▶ Task to complete: Where the string "will" appears in a line of the material below, copy that line.

▶ Input material:
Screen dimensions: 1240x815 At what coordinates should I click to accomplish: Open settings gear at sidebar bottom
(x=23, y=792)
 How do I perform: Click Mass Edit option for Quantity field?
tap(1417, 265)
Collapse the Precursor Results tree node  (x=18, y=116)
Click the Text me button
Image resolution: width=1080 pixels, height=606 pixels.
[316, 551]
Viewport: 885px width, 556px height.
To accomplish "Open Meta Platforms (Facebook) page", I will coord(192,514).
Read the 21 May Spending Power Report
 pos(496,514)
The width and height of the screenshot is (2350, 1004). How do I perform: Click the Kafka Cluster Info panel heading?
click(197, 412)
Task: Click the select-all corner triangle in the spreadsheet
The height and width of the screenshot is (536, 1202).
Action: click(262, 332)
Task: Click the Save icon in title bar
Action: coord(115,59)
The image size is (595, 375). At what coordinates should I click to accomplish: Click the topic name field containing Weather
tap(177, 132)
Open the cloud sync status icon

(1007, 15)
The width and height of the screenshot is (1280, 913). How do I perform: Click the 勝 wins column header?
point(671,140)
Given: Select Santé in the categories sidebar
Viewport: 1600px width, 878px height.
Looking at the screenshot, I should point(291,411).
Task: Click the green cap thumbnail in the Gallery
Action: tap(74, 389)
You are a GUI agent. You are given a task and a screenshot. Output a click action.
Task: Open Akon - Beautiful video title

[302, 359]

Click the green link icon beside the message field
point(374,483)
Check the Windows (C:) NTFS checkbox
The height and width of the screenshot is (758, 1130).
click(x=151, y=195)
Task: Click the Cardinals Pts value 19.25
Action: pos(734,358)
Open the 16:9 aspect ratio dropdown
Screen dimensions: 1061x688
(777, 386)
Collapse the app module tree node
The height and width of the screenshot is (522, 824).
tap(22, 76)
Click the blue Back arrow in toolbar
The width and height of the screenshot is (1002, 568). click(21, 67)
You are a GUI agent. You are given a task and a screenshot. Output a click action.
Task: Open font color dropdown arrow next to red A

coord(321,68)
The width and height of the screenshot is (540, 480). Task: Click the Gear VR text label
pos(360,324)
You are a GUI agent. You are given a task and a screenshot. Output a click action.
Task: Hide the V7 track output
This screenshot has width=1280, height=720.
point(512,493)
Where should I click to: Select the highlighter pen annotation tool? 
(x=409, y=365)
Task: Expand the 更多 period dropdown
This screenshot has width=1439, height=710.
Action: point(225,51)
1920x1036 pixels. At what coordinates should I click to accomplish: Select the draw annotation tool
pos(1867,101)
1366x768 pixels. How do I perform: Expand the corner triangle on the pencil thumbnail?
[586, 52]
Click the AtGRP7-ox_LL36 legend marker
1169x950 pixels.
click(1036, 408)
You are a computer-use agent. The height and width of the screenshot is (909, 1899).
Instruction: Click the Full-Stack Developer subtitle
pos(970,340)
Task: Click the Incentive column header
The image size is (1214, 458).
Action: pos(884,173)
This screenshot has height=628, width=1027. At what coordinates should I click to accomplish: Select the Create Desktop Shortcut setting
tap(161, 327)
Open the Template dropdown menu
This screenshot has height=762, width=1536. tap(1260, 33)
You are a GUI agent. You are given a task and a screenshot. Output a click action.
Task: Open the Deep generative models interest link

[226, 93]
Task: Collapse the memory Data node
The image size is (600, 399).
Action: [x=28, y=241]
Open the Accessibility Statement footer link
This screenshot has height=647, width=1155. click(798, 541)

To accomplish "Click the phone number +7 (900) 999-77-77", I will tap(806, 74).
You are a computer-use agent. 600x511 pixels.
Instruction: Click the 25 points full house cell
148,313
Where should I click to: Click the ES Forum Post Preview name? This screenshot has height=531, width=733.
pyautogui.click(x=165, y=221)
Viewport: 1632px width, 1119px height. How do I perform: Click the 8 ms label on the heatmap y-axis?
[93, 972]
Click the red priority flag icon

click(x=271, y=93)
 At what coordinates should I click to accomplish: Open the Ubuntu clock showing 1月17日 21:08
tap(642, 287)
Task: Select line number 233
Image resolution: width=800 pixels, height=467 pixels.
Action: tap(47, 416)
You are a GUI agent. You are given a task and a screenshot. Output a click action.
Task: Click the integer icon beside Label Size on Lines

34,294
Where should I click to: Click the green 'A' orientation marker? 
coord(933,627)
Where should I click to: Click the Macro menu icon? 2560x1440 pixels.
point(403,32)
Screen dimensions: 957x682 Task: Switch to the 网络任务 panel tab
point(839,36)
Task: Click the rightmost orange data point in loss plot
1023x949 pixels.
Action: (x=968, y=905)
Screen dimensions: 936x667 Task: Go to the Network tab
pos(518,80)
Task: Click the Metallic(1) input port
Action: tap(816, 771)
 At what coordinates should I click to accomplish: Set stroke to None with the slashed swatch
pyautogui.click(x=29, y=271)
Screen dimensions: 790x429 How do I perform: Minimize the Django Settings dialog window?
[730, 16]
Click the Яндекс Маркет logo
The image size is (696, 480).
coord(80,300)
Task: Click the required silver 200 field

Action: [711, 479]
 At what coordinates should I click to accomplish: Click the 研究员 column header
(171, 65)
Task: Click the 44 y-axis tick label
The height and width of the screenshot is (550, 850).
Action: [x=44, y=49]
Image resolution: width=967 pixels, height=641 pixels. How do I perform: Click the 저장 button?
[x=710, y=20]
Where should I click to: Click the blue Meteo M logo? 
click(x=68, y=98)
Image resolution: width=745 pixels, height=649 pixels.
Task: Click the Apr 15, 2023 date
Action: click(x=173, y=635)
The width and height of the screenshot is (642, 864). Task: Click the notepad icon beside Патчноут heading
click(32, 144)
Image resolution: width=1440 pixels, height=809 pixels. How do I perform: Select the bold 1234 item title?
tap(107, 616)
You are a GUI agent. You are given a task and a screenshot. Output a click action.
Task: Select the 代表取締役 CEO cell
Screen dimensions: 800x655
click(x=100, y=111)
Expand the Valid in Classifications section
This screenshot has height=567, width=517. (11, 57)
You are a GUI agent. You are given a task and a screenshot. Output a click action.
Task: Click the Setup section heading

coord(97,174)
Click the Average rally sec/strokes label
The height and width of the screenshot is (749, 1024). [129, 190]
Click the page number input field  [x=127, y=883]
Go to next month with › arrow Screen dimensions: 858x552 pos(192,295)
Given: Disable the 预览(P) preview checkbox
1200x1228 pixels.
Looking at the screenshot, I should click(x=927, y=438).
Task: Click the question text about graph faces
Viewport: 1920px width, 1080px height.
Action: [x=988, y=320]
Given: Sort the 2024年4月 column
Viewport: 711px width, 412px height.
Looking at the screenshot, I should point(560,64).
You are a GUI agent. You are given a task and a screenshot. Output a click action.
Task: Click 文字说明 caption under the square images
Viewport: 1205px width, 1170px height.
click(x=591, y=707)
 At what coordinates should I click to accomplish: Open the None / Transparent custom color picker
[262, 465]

▶ Answer to this exercise:
To accomplish "Open Meta Platforms (Facebook) page", I will coord(192,514).
To accomplish "Click the phone number +7 (900) 999-77-77", I will tap(806, 74).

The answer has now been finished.